Neil went to Sadie's side and declared, “She is feisty and brave, and very smart. Now I don't think it's a good idea for you to come along with us if you can't be civil.”

Chuck blew out a long breath. “Hey, don't get your panties in a bunch. I meant nothing. Hell, it's good she's feisty. It should be a compliment these days. I was just wanting to know what sorts of people me and my boy are thinking of taking up with. Trust is going to be hard to come by, you know.”

“Oh, we know,” Sadie replied, eyeing Chuck as if he were a very large cockroach.”

“Ok then,” Chuck said and then paused to glance at his son. “I think this pre-nup idea is a good one. Though we should make allowances for services rendered. What would happen if your truck broke down? You wouldn't expect me to work on it for free, would you?”

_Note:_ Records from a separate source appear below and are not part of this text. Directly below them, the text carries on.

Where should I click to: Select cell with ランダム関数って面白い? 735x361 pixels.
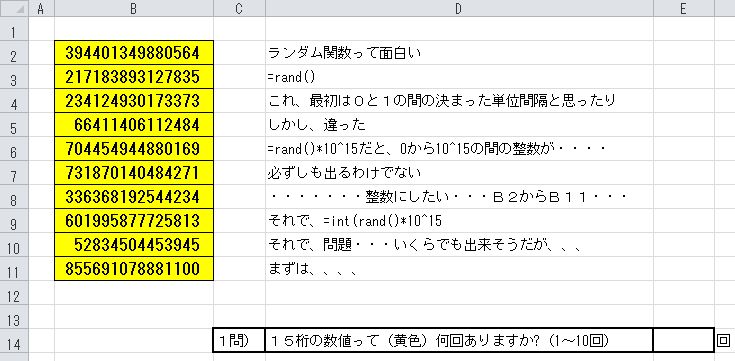459,53
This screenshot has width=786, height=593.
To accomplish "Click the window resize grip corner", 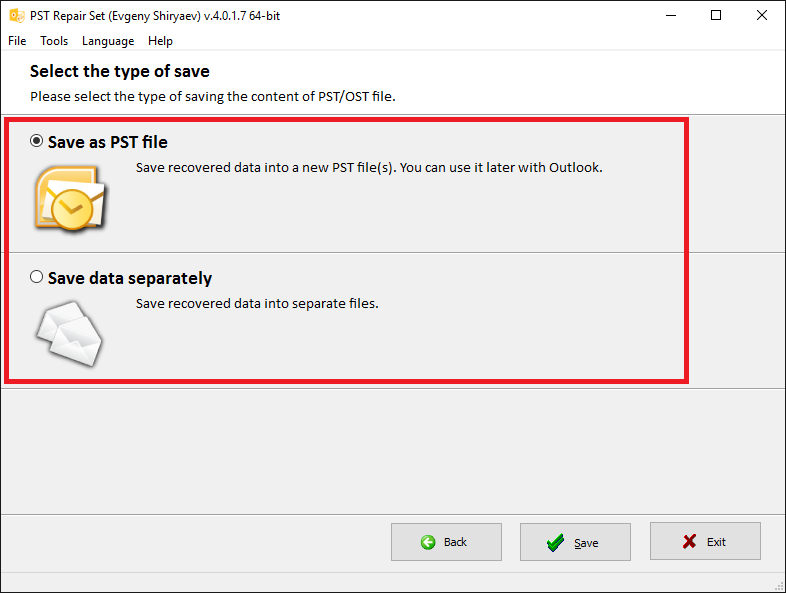I will coord(779,586).
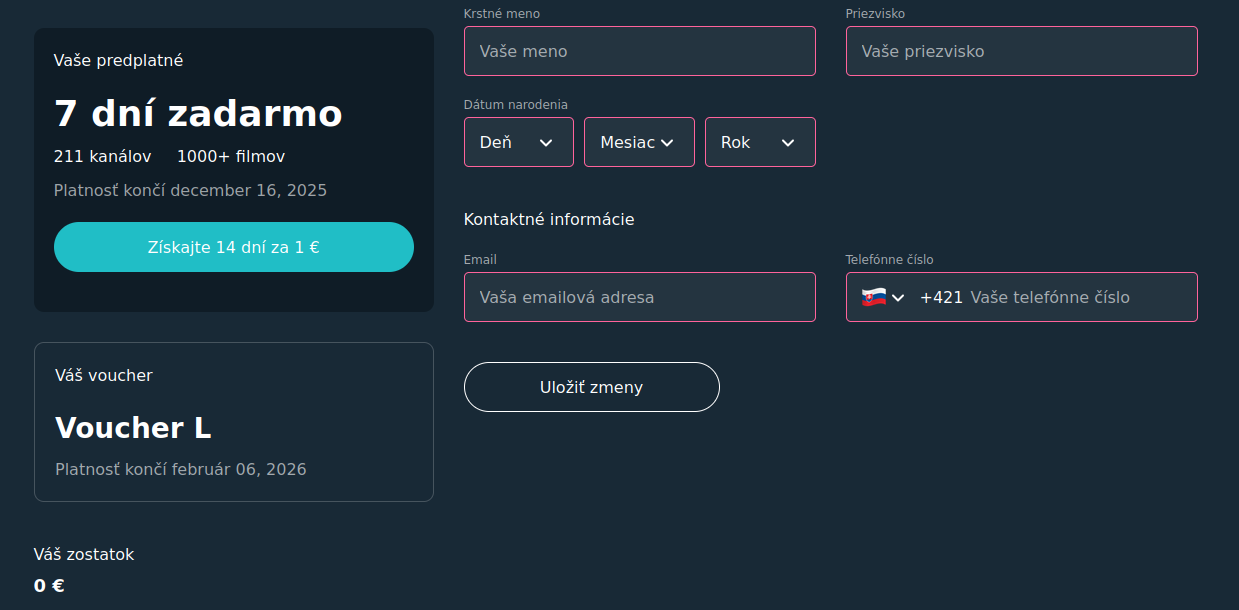Open the Mesiac month dropdown

tap(639, 142)
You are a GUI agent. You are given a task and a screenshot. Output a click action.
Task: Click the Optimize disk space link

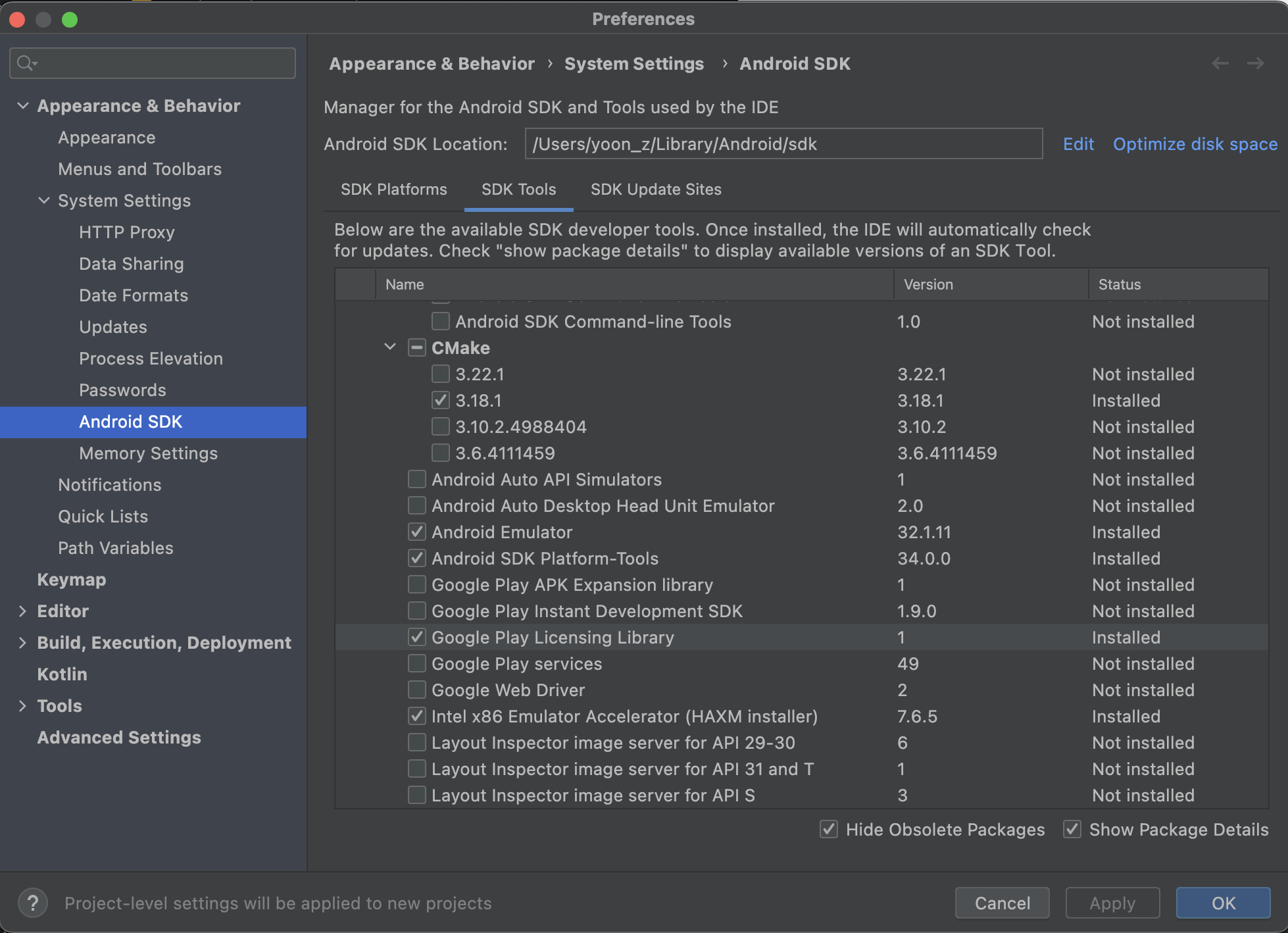(x=1195, y=144)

“No, I guess not,” Neil said, scratching his neck absently with the .357. He looked to Sadie for agreement, but she made a face.

“I'm glad you aren't one of those mechanics who take advantage of women and noobs,” Sadie said with something close to a sneer. “But we won't be needing your mechanical expertise either way. If something just 'happens' to go wrong with the truck, I'm going to put her out of her misery. Lighting up a gallon of gasoline in the engine compartment should do it.”

Chuck stared at her in amazement and then he burst into a huge smile. “Woo-wee, you got a wild one, Neil! How did you manage to land her? I bet she's just crazy in bed.”

“What?” Neil asked, feeling the metal of the gun in his hand. It suddenly felt very heavy as though it wanted its presence known. “Sadie is not my girlfriend. We're traveling together as companions only, and I have to ask that you respect her. She is a very capable young lady.”

The mechanic stuck out his lower lip and bowed his head acknowledging his chastisement. “I'm sorry. I'm a kidder. Ask Charlie here. I like to joke around...and I can take a joke too. So if you want to razz me I won't take it personal. Listen Sadie, it's your truck. I won't try to take it I promise.”

This was a promise that didn't last.

They agreed to travel together, though they didn't get very far that day. It was late afternoon by the time Neil found and siphoned enough gas to fill both the truck as well as all the jerry cans. Then Chuck and his son wanted to pull over just before six. They were driving the Ford Ranger and said that they didn't sleep in it.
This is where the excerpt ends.